▶ QUÉ SE PIDE
Reescribe las líneas siguientes cambiando "Viewport" por "Display" y deja intacto todo lo demás.

▼▼▼

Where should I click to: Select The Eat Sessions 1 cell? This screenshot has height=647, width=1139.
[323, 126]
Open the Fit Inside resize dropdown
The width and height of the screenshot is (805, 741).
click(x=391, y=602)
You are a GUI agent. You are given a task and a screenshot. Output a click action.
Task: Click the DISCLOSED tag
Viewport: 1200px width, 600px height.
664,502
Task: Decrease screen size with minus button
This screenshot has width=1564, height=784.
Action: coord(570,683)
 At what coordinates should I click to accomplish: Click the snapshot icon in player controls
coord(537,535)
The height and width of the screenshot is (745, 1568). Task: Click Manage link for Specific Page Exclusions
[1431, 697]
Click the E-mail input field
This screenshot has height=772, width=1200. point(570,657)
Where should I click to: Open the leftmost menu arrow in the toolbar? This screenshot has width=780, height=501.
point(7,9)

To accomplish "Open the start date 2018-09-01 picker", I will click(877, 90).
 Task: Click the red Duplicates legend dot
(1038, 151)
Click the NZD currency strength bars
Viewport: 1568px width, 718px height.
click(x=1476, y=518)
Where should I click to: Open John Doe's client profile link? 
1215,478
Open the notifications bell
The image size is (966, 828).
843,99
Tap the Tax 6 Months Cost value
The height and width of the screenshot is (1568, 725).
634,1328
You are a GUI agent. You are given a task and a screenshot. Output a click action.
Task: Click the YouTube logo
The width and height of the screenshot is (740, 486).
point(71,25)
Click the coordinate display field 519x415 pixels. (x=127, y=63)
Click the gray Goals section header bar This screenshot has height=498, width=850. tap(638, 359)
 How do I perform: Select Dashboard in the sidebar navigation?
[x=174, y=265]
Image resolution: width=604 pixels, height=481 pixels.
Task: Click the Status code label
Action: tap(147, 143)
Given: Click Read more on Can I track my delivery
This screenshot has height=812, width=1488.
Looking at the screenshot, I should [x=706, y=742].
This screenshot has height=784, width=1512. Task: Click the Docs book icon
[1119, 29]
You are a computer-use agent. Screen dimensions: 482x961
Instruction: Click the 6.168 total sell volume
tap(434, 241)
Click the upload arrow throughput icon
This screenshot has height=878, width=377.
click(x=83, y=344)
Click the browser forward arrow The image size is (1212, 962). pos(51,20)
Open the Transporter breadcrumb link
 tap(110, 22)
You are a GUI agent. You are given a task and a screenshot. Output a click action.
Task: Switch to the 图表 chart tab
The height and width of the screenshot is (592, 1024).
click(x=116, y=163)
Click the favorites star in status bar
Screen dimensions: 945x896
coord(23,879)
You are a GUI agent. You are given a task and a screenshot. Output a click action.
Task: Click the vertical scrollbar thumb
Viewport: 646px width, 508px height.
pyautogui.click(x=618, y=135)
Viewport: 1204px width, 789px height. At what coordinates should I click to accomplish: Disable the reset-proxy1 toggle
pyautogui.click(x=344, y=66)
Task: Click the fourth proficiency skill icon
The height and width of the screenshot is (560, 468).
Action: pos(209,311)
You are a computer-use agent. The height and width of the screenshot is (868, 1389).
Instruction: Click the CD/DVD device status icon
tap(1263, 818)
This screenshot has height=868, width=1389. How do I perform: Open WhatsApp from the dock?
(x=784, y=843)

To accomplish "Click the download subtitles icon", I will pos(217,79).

▲▲▲

▶ RESPUESTA CORRECTA
Where should I click to: Select The Eat Sessions 1 cell? This screenshot has height=647, width=1139.
[323, 126]
Open the Fit Inside resize dropdown
The width and height of the screenshot is (805, 741).
click(x=391, y=602)
You are a GUI agent. You are given a task and a screenshot. Output a click action.
Task: Click the DISCLOSED tag
Display: 1200px width, 600px height.
664,502
Task: Decrease screen size with minus button
This screenshot has width=1564, height=784.
Action: coord(570,683)
 At what coordinates should I click to accomplish: Click the snapshot icon in player controls
coord(537,535)
The height and width of the screenshot is (745, 1568). Task: Click Manage link for Specific Page Exclusions
[1431, 697]
Click the E-mail input field
This screenshot has height=772, width=1200. point(570,657)
Where should I click to: Open the leftmost menu arrow in the toolbar? This screenshot has width=780, height=501.
point(7,9)

To accomplish "Open the start date 2018-09-01 picker", I will click(877, 90).
 Task: Click the red Duplicates legend dot
(1038, 151)
Click the NZD currency strength bars
Display: 1568px width, 718px height.
click(x=1476, y=518)
Where should I click to: Open John Doe's client profile link? 
1215,478
Open the notifications bell
The image size is (966, 828).
843,99
Tap the Tax 6 Months Cost value
The height and width of the screenshot is (1568, 725).
634,1328
You are a GUI agent. You are given a task and a screenshot. Output a click action.
Task: Click the YouTube logo
The width and height of the screenshot is (740, 486).
point(71,25)
Click the coordinate display field 519x415 pixels. (x=127, y=63)
Click the gray Goals section header bar This screenshot has height=498, width=850. tap(638, 359)
 How do I perform: Select Dashboard in the sidebar navigation?
[x=174, y=265]
Image resolution: width=604 pixels, height=481 pixels.
Task: Click the Status code label
Action: tap(147, 143)
Given: Click Read more on Can I track my delivery
This screenshot has height=812, width=1488.
Looking at the screenshot, I should [x=706, y=742].
This screenshot has height=784, width=1512. Task: Click the Docs book icon
[1119, 29]
You are a computer-use agent. Screen dimensions: 482x961
Instruction: Click the 6.168 total sell volume
tap(434, 241)
Click the upload arrow throughput icon
This screenshot has height=878, width=377.
click(x=83, y=344)
Click the browser forward arrow The image size is (1212, 962). pos(51,20)
Open the Transporter breadcrumb link
 tap(110, 22)
You are a GUI agent. You are given a task and a screenshot. Output a click action.
Task: Switch to the 图表 chart tab
The height and width of the screenshot is (592, 1024).
click(x=116, y=163)
Click the favorites star in status bar
Screen dimensions: 945x896
coord(23,879)
You are a GUI agent. You are given a task and a screenshot. Output a click action.
Task: Click the vertical scrollbar thumb
Display: 646px width, 508px height.
pyautogui.click(x=618, y=135)
Display: 1204px width, 789px height. At what coordinates should I click to accomplish: Disable the reset-proxy1 toggle
pyautogui.click(x=344, y=66)
Task: Click the fourth proficiency skill icon
The height and width of the screenshot is (560, 468).
Action: pos(209,311)
You are a computer-use agent. The height and width of the screenshot is (868, 1389).
Instruction: Click the CD/DVD device status icon
tap(1263, 818)
This screenshot has height=868, width=1389. How do I perform: Open WhatsApp from the dock?
(x=784, y=843)

To accomplish "Click the download subtitles icon", I will pos(217,79).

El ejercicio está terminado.